Building My Own Operating System

Day 0

Started building my own operating system in Rust, day 0. I am starting my journey first by getting deep and intuitive knowledge in system design and filling my gaps in architecture and Unix systems along the way. I have started studying the system design of the System V kernel. Pretty old, I know, but the core philosophy and its simplicity will be very helpful for better understanding and getting an intuition of this world. For this specific purpose, I have started a deep dive into "The Design of the Unix Operating System" by Bach. I am in my initial stage, but already this book's vibe is greatly matching with my learning style. It has no nonsense bullshit side-quest kind of thing and tries to go deep on the main topic. A lot of data structures, logical graphs, and algorithms. C'mon, I love algorithms. Today, with my study, I got some surface knowledge on the two most important modules of the Unix system: the file system module and the process management module.

The file system module helps create an illusion for the user that the disk/primary storage is a hierarchical and managed bookkeeping of all the data in files and directories. For this illusion to be constructed, the file system heavily relies on the following data structures: User File Descriptor Table, File Table, and Inode Table. Let's first inspect the Inode Table. The Unix kernel identifies a file/directory using an inode number and its underlying structure. Inode, short for Index Node, is an index/pointer to the list of actual raw data on the disk along with other info like how large the file is and where to find other indexes/pointers for the blocks in the storage that constitute the file.

Let's now look at the User File Descriptor Table. It's a data structure that contains entries/indexes for all the open files in a specific process. When we call the open and creat system calls, the kernel returns file descriptors for these system calls that are indexed in the User File Descriptor Table. Now, when calling the read and write system calls from that process, the kernel uses these file descriptors to access the index in the User File Descriptor Table, which gives a pointer to the File Table and which ultimately gives the inode from the Inode Table of the file that we intended to use in the process.

Now let's look at the File Table.

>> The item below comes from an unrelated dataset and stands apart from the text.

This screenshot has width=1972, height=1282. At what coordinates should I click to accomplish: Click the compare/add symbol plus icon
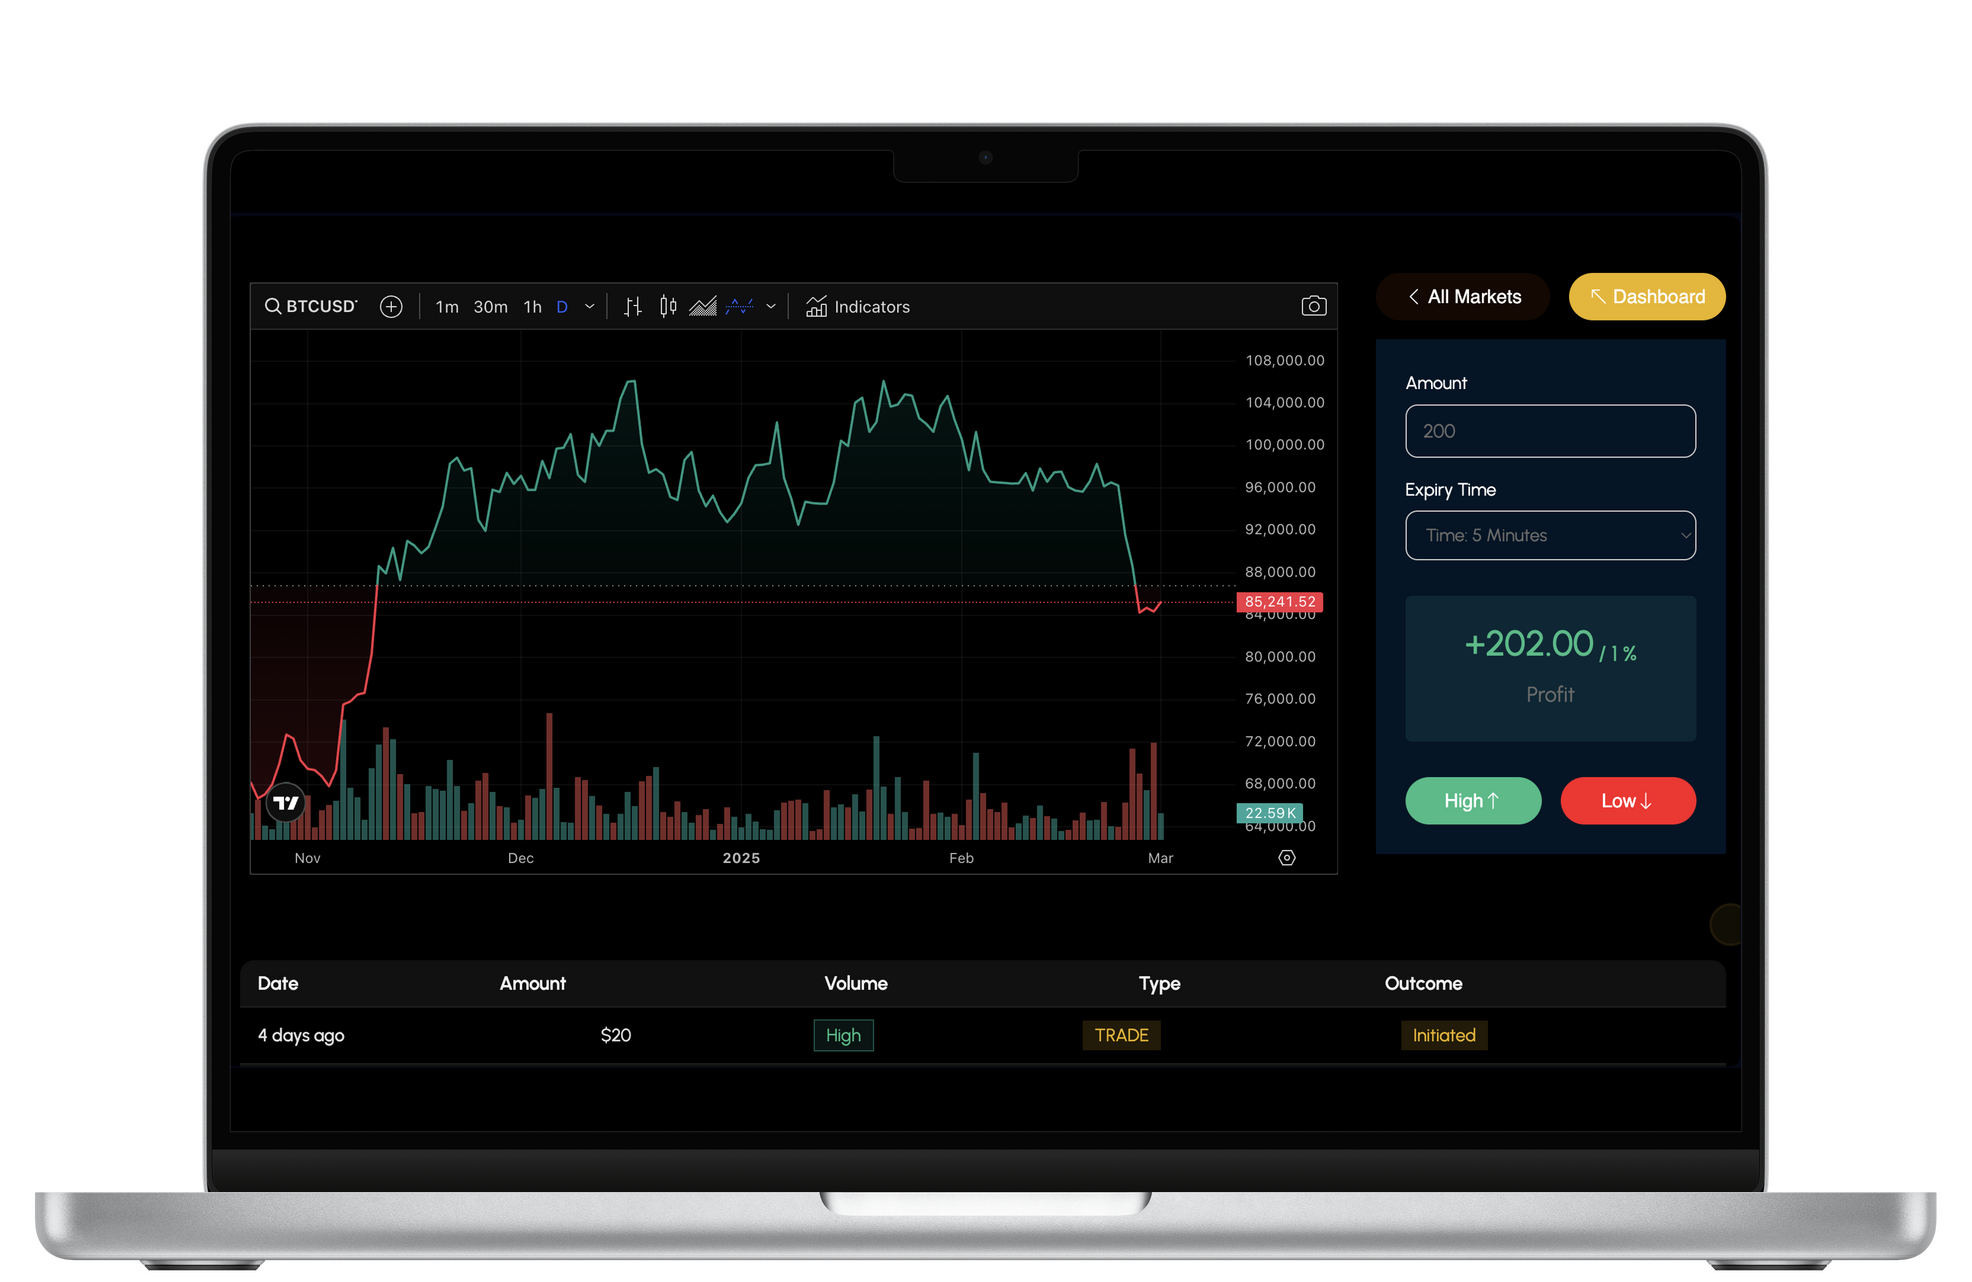point(391,307)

It's basically a global kernel data structure that helps in sharing access to a file between processes. We will surely explore more on this and other data structures of the file system in the later series when we deep dive into the file system module.

The file system data structures, especially the inode list, need to be stored somewhere in the primary storage. So let's look at how these logical structures are mapped onto the actual disk. From the point of view of the kernel, a system may have one or multiple physical disks, but on the logical side, multiple disks can be treated as one logical disk or, in another case, one disk can be divided into multiple logical disks as the administrator/user intends.

A physical disk with a file system has a layout as follows:

   |------------|-------------|---=======--|---=======--|
   | boot block | super block | inode list | data block |
   |------------|-------------|---=======--|---=======--|

The boot block contains code/data that is necessary to bootstrap the system when we power on the system. At least one of the file systems on the system contains the actual code; others may have dummy data or be empty with the required space allocated. It usually is present at the beginning of the disk. The super block contains information about the file system, such as how large the file system is, how many files it is capable of storing, where to find free spaces on the disk's file system, etc. The super block is followed by the inode list table, which has entries of the inode data structure that contains pointers to the actual data blocks for the specific file the inode is referring to. It also contains the owner/group information and the permissions of the file and other stuff that we will look at in detail when we deep dive into this topic. The inode list is followed by the data block section, which is the actual raw data of a specific file. The data block section is logically divided into predefined chunks of bytes so that access to data in a file and accessing a file is homogeneous, e.g., 512 bytes, 1 KB.

Uff, we have covered a lot for today. Though it's a surface-level introduction to the modules and their submodules, it will help us navigate further and understand better when we have a closer look at these topics. So have a nice day. Hope you find this information useful. One thing I will emphasize is that I am not an expert in any of these fields. I am learning from scratch, and there will be many mistakes, I admit. So I am taking this as documentation of my learning journey. Thank you.